Driven by near-zero interest rates and wanting to make up for lost time as I entered my forties, I looked beyond corporate stocks that paid out dividends in the 2-4% range, which puts them at or barely ahead of inflation. Thus I opted for the second dividend investment approach of seeking higher yields and I was willing to accept greater risks.

In Robert Kiyosaki’s “Cash Flow Quadrant” book, Kiyosaki assigned level numbers to the different skill levels of investors. In his advice to Level 4 (Long Term) investors, Kiyosaki briefly mentioned in passing closed-end mutual funds. This was where I first heard of CEFs, and only later did I learn of ETFs. ETFs and CEFs are similar to mutual funds, except that they can be bought and sold as easily as stocks, and their prices fluctuate just like stocks. Like common stocks, some ETF/CEF stocks can produce regular dividend payouts.

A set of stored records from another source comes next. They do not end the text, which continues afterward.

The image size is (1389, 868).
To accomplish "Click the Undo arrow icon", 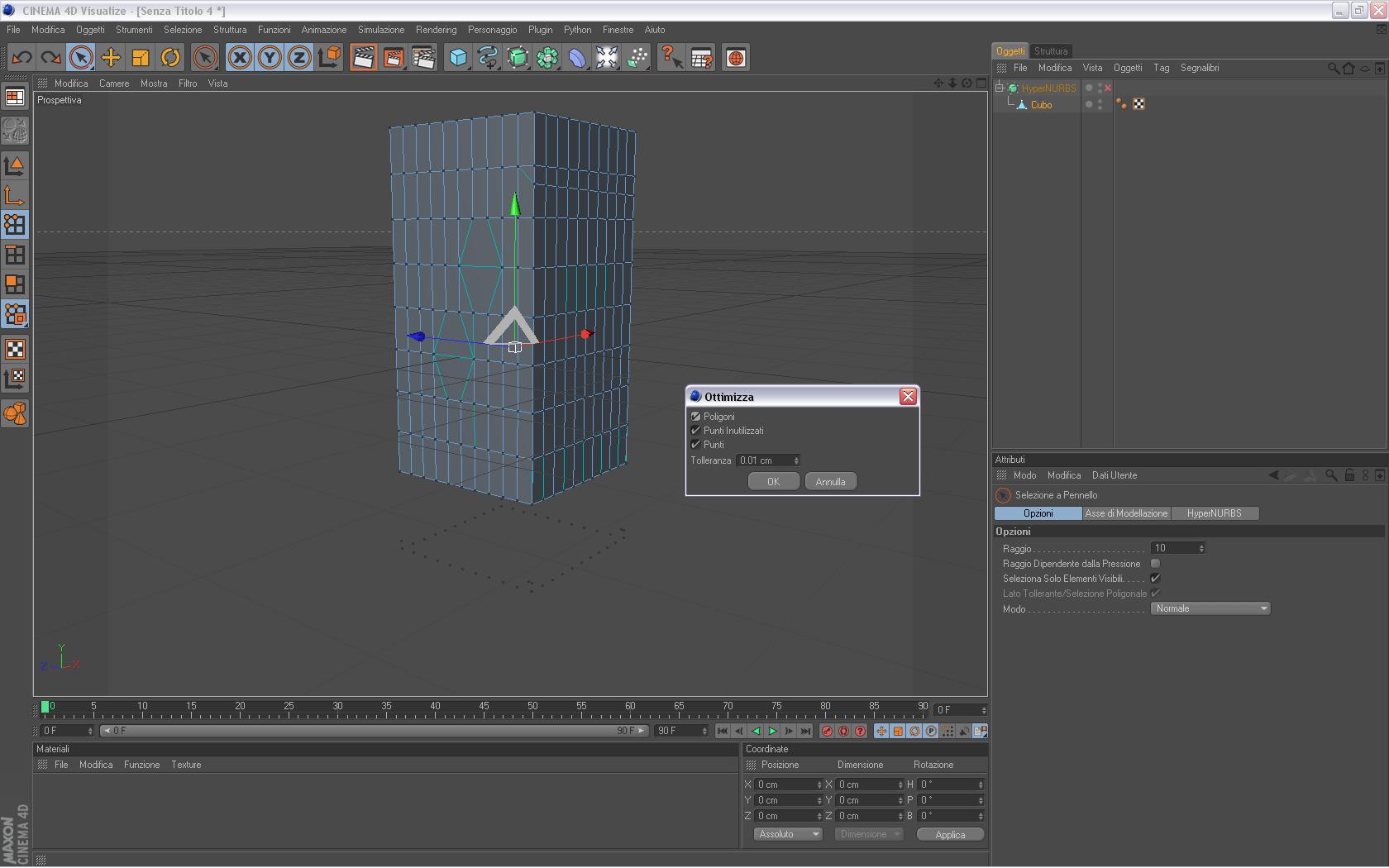I will [21, 58].
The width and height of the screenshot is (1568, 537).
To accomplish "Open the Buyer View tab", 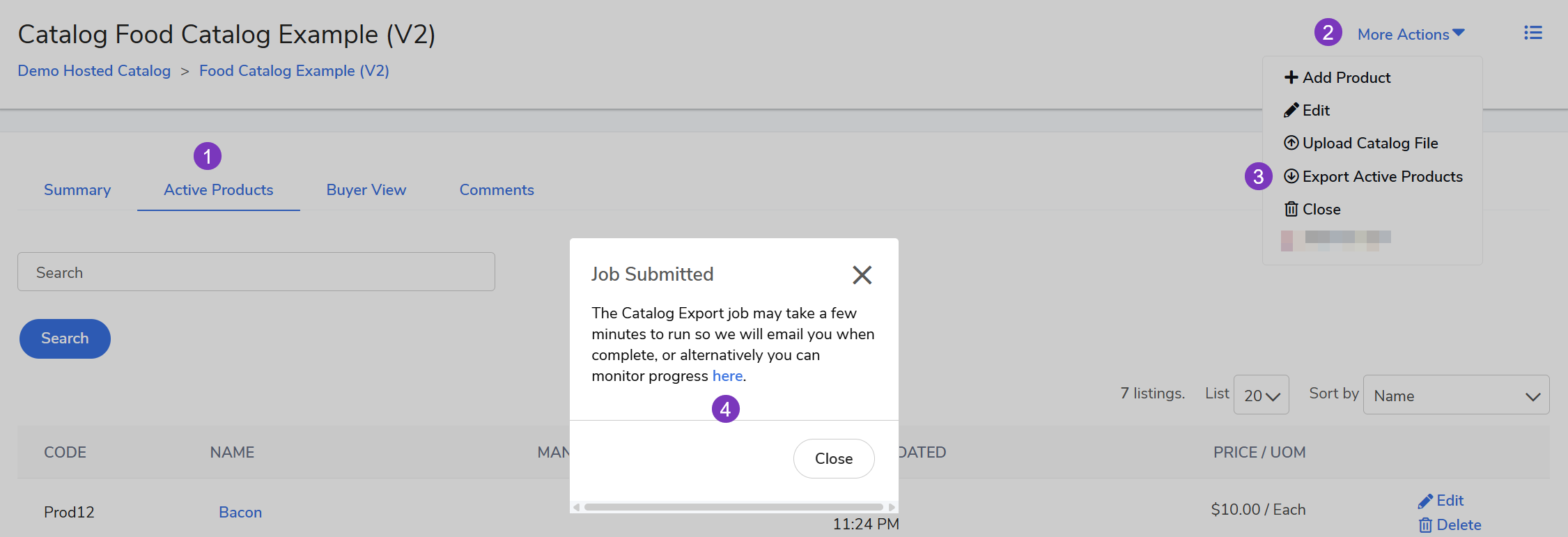I will [x=366, y=190].
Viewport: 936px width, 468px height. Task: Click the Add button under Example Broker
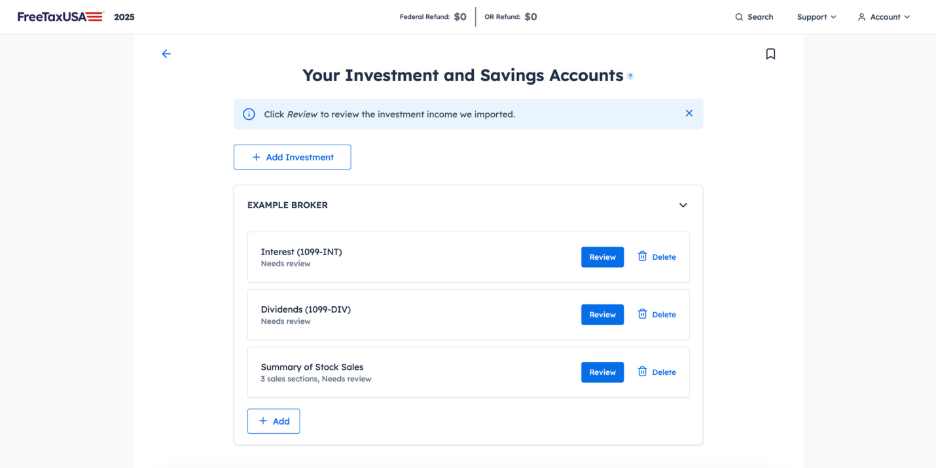[273, 421]
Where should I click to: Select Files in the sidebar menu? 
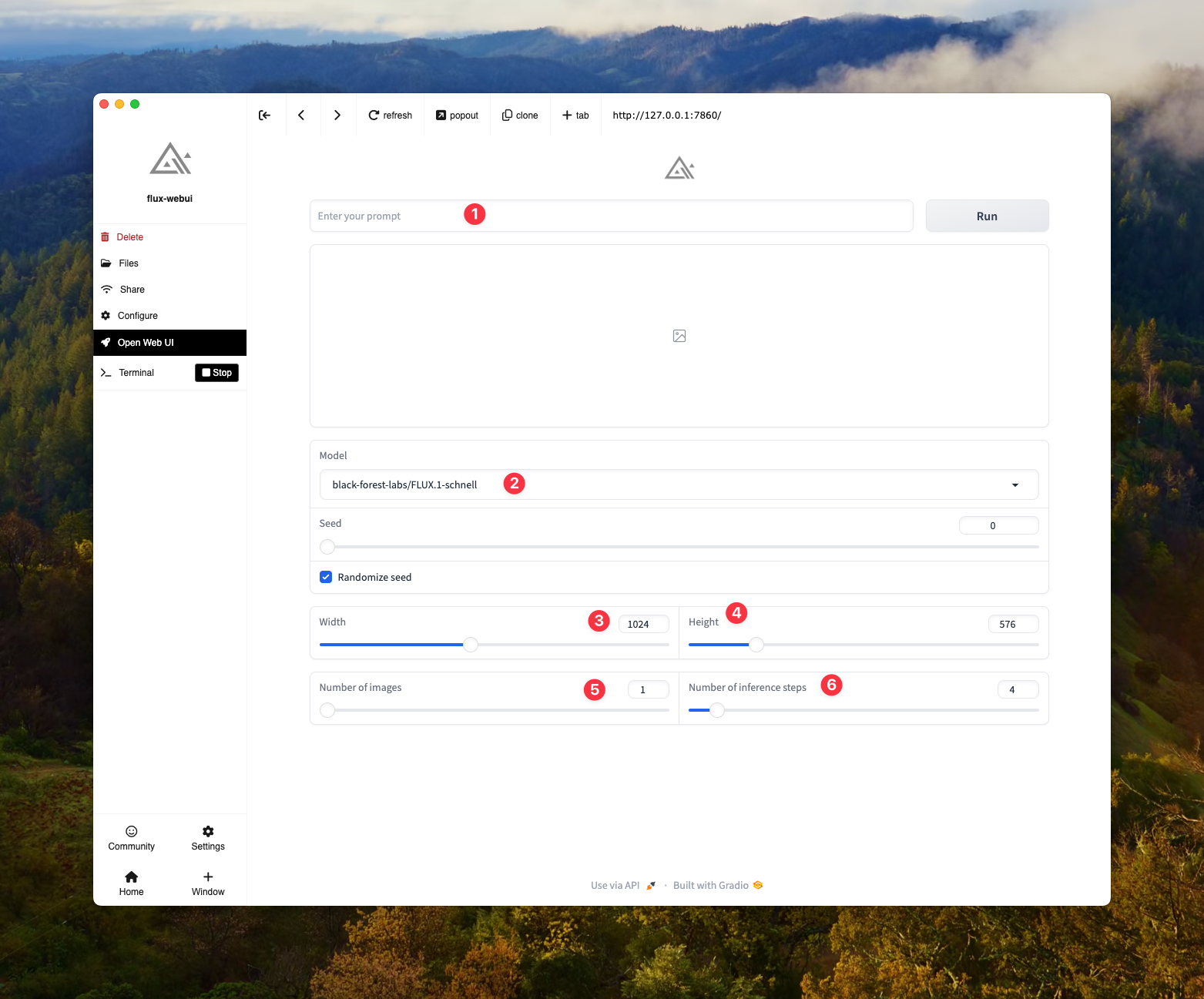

One benefit of ETF/CEF stocks is that you can select how dividend income is taxed. Want a high yield, but taxable dividend? There are ETF/CEF stocks that do it. Want a lower yield, but tax-free dividend? Again, there are ETF/CEF stocks that can do that. Like mutual funds and ice cream, ETFs come in an enormous variety of flavors. You can buy ETF stocks that focus on such sectors as healthcare, energy/resources, biotech, utilities, emerging markets, mortgage backed securities, specific countries, US municipalities, etc. To borrow the old Burger King ad slogan: Have it your way.

ETF/CEF stocks *seem* pretty damn awesome in theory, but how have they been in practice? Based on my journey so far, it’s been a mixed bag. On the positive side, I get yields that are higher (sometimes *much* higher) than what corporate stock dividends typically offer and totally blow away CDs (What? Lock up my money for 6-12 months just to eke out a wretched 1% annual yield? Yeah, right.).

On the negative side, dividend cuts have reduced my dividend payouts, so it’s been a six steps forward, two steps back experience. If not for the cuts, I would be earning more than $600/month now. And it has been something of a challenge just to break $400/month (which I finally did late last year). Still, even with the dividend cuts I’m still holding on to most of my stocks (I’ve only sold one stock due to severe dividend cuts) and just let the (now diminished) dividends from other positions continue to roll in every month.

However, the ETF/CEF stocks I hold aren’t without risk. Most are heavily leveraged, which means that the fund’s earnings are magnified (hence the larger yields), but losses are also magnified as well (yikes!). So far so good, but I realize that a severe drop in the stocks’ prices and slashed dividends are a very real possibility. It has taken time for me to learn this, but one way to mitigate the damage of dividend cuts is to diversify. A cut to a dividend that makes up just 5% of one’s dividend income is far less damaging then when the dividend makes up 30% of one’s dividend income.

Over the past few years, I’ve made my share of investing mistakes, and my methodology has evolved over time (more selective of positions, diversification to minimize risks, self-restraint, and more tax-free investing).

My journey in building dividend income from ETF/CEF investments has been fascinating, educational, and monetarily rewarding and I look forward to what your views are about my general approach to investing.